Przede wszystkim chcę przekazać wyrazy głębokiego współczucia rodzinom i bliskim wszystkich poległych żołnierzy.
W związku z tym nieszczęściem wypowiedział się poseł SLD Wziątek. Jest on wice szefem sejmowej Komisji Obrony Narodowej. Wyraźnie zaznaczył, że należy na miejscu zbadać działanie wywiadu i kontrwywiadu wojskowego. Ma bowiem wątpliwości, czy te służby specjalne należycie zabezpieczają funkcjonowanie naszych żołnierzy w Afganistanie. A, jeżeli poseł lewicy ma tego typu zastrzeżenia, to co tam mogą wyprawiać dzisiejsze służby specjalne? Czy na wzór post PRL-owskich WSI wzięli się za konstruowanie różnego rodzaju afer, by się jeszcze bardziej wzbogacić? Przecież niedawno usłyszał zarzuty prokuratorskie gen. „Cze…”. On też był lewicowy, tak samo jak ci specjaliści od afery FOZZ. Zdefraudowali miliardy i teraz cieszą się uznaniem zacnych obywateli.

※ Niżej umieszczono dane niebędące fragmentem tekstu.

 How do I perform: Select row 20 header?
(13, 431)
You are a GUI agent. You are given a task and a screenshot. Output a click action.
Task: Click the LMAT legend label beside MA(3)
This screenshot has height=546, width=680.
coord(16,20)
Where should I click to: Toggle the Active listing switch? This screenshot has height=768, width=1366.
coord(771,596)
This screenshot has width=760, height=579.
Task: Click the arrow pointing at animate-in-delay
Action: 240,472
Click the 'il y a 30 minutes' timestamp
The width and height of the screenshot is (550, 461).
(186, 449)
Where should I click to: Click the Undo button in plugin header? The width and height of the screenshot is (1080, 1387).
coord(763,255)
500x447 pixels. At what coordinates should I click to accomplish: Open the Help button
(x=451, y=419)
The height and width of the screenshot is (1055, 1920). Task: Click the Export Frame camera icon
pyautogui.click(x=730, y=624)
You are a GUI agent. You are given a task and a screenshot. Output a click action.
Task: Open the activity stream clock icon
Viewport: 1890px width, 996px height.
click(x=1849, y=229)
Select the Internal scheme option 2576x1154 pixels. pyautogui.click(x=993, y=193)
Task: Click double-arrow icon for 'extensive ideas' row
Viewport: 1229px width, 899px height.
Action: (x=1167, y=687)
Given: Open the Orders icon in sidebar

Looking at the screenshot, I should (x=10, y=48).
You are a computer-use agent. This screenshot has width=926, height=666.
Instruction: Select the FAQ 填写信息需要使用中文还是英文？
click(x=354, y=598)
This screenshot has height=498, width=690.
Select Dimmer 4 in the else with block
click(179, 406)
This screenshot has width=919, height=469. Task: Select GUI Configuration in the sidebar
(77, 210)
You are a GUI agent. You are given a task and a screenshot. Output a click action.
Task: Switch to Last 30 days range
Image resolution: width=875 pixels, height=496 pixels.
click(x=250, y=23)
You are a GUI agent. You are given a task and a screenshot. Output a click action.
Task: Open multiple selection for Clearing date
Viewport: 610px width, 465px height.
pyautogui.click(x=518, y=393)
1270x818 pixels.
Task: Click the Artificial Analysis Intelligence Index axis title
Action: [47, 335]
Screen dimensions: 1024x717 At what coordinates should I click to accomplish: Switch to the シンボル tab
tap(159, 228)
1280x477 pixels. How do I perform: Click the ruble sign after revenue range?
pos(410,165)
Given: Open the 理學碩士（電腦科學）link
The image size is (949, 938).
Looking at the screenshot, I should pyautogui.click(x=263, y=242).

No i ta nagonka, cuchnąca zemstą, na A. Macierewicza. Wiadomo, że tacy zawodowi specjaliści od przekrętów nie wybaczają tym, którzy chcieli ich zdemaskować. A teraz mają ogromny wpływ na życie polityczno-gospodarcze w wolnej Polsce. Dlatego mogą wymuszać wszystko, co chcą i nadal być bez kary.
Na uwagę zasługuje jeszcze i to, że przeciwko A. Macierewiczowi występuje większość czerwonawych, lub nowopowstałych baronów na styku polityki z finansjerą. Najgłośniej trąbią o wielkiej krzywdzie, jaka spotkała z powodu A. Macierewicza polski służby specjalne. A przecież rząd Donalda Fałszywego w poprzedniej kadencji przywrócił do pracy tych niezweryfikowanych współpracowników WSI. Aż tu, w drugiej kadencji wszechwładzy PO, okazuje się, że poseł Wziątek ma uzasadnione wątpliwości odnośnie sprawnego dla Polski działania tych służb. To komu oni służą? A może A. Macierewicz miał rację, odsuwając od służby tych, dla których bliższa była Moskwa niż Warszawa?